• _Work request_:
Reproduce this listing in full.

• _Records to use_:
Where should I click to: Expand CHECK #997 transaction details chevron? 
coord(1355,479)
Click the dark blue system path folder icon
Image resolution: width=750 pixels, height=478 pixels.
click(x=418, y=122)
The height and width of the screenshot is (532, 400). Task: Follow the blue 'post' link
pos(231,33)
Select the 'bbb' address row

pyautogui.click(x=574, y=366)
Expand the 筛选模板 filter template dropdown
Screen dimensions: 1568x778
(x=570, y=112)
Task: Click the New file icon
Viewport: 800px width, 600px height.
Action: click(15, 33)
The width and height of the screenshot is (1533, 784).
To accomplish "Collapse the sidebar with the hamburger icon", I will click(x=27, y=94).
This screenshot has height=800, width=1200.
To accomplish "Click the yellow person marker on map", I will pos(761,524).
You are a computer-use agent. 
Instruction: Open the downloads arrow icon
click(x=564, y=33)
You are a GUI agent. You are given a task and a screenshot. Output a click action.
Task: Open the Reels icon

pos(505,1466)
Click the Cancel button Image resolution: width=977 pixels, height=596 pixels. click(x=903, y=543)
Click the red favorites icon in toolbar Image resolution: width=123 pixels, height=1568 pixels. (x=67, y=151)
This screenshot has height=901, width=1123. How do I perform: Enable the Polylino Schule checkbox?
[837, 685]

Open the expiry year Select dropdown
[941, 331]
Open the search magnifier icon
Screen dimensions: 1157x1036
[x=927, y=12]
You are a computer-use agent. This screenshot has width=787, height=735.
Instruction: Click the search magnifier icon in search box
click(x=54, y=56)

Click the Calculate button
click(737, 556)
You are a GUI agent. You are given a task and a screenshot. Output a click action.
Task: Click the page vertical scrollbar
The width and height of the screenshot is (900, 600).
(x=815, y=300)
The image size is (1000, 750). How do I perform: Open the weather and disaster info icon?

• _Solution_:
Where should I click to: Expand CHECK #997 transaction details chevron? 
coord(1355,479)
Click the dark blue system path folder icon
Image resolution: width=750 pixels, height=478 pixels.
click(x=418, y=122)
The height and width of the screenshot is (532, 400). Task: Follow the blue 'post' link
pos(231,33)
Select the 'bbb' address row

pyautogui.click(x=574, y=366)
Expand the 筛选模板 filter template dropdown
Screen dimensions: 1568x778
(x=570, y=112)
Task: Click the New file icon
Viewport: 800px width, 600px height.
Action: click(15, 33)
The width and height of the screenshot is (1533, 784).
To accomplish "Collapse the sidebar with the hamburger icon", I will click(x=27, y=94).
This screenshot has height=800, width=1200.
To accomplish "Click the yellow person marker on map", I will pos(761,524).
You are a computer-use agent. 
Instruction: Open the downloads arrow icon
click(x=564, y=33)
You are a GUI agent. You are given a task and a screenshot. Output a click action.
Task: Open the Reels icon

pos(505,1466)
Click the Cancel button Image resolution: width=977 pixels, height=596 pixels. click(x=903, y=543)
Click the red favorites icon in toolbar Image resolution: width=123 pixels, height=1568 pixels. (x=67, y=151)
This screenshot has height=901, width=1123. How do I perform: Enable the Polylino Schule checkbox?
[837, 685]

Open the expiry year Select dropdown
[941, 331]
Open the search magnifier icon
Screen dimensions: 1157x1036
[x=927, y=12]
You are a computer-use agent. This screenshot has width=787, height=735.
Instruction: Click the search magnifier icon in search box
click(x=54, y=56)

Click the Calculate button
click(737, 556)
You are a GUI agent. You are given a task and a screenshot. Output a click action.
Task: Click the page vertical scrollbar
The width and height of the screenshot is (900, 600).
(x=815, y=300)
The image size is (1000, 750). How do I perform: Open the weather and disaster info icon?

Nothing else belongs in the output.